## Thursday, February 19, 2015

### DecipherabilityEasy

Problem:

 TopCoder Problem Statement - DecipherabilityEasy Single Round Match 649 Round 1 - Division II, Level One

Overview:

Determine if a string can be formed from another, by dropping a single character.

Java Source:
```01: public class DecipherabilityEasy {
02:
03:     public String check(String s, String t) {
04:
05:         // Make sure s has one character more than t
06:         if (s.length() != t.length() + 1) return "Impossible";
07:
08:         int sIdx = 0;
09:         int tIdx = 0;
10:
11:         // Walk through each letter in t.
12:         while (tIdx < t.length()) {
13:             if (s.charAt(sIdx) != t.charAt(tIdx)) {
14:
15:                 /*
16:                 * If the characters don't match up, it's ok the first time.
17:                 * Skip a letter in s and move on.  If it happens again,
18:                 * return Impossible.
19:                 */
20:                 if (sIdx == tIdx) {
21:                     sIdx++;
22:                 } else {
23:                     return "Impossible";
24:                 }
25:
26:             } else {
27:                 sIdx++;
28:                 tIdx++;
29:             }
30:         }
31:
32:         return "Possible";
33:
34:     }
35: }
```
Notes:

To solve this problem, we'll use two indexes sIdx and tIdx to walk through the Strings s and t.
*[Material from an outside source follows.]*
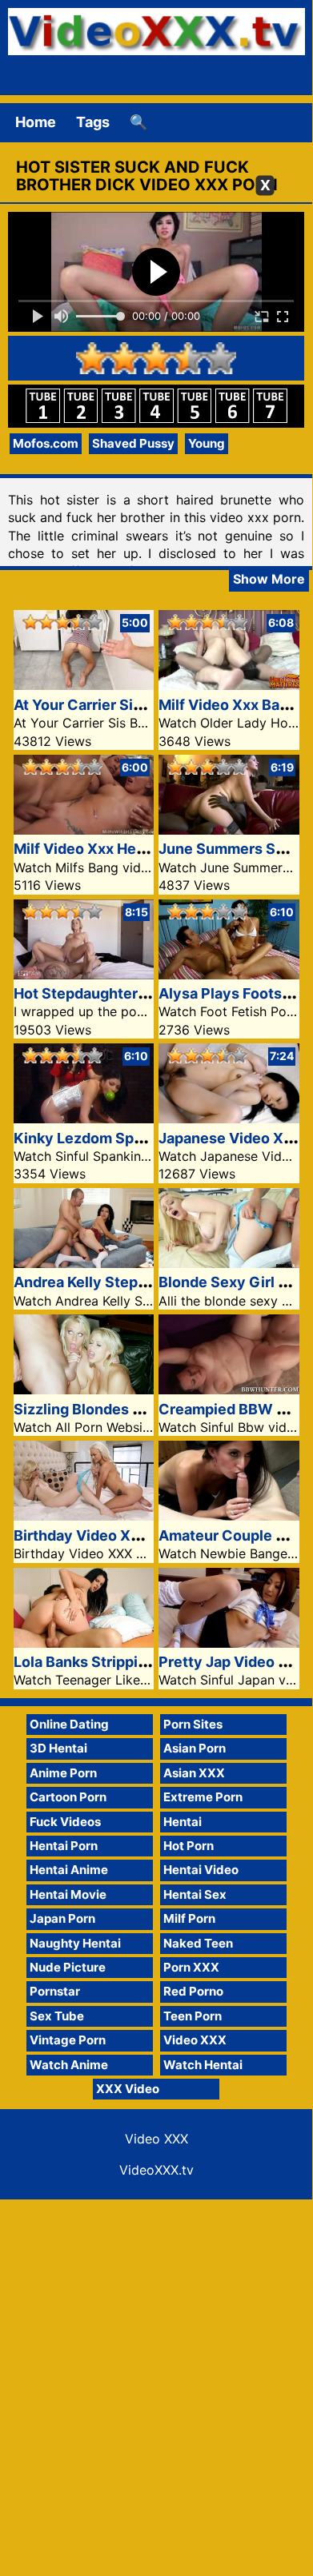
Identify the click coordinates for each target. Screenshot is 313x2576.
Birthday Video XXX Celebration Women (154, 1535)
The indexes both start at position 0. So long as the characters are equal, the indexes increment together. If the character in s does not match the corresponding position in t, we'll advance sIdx - so long as sIdx and tIdx were previously equal. If the indexes were not equal, then we've found a second mismatch, so return "Impossible".

If we make it all the way to tIdx == t.length(), then return possible.

A check at the beginning of the method ensures that the length of s is exactly one character longer than t.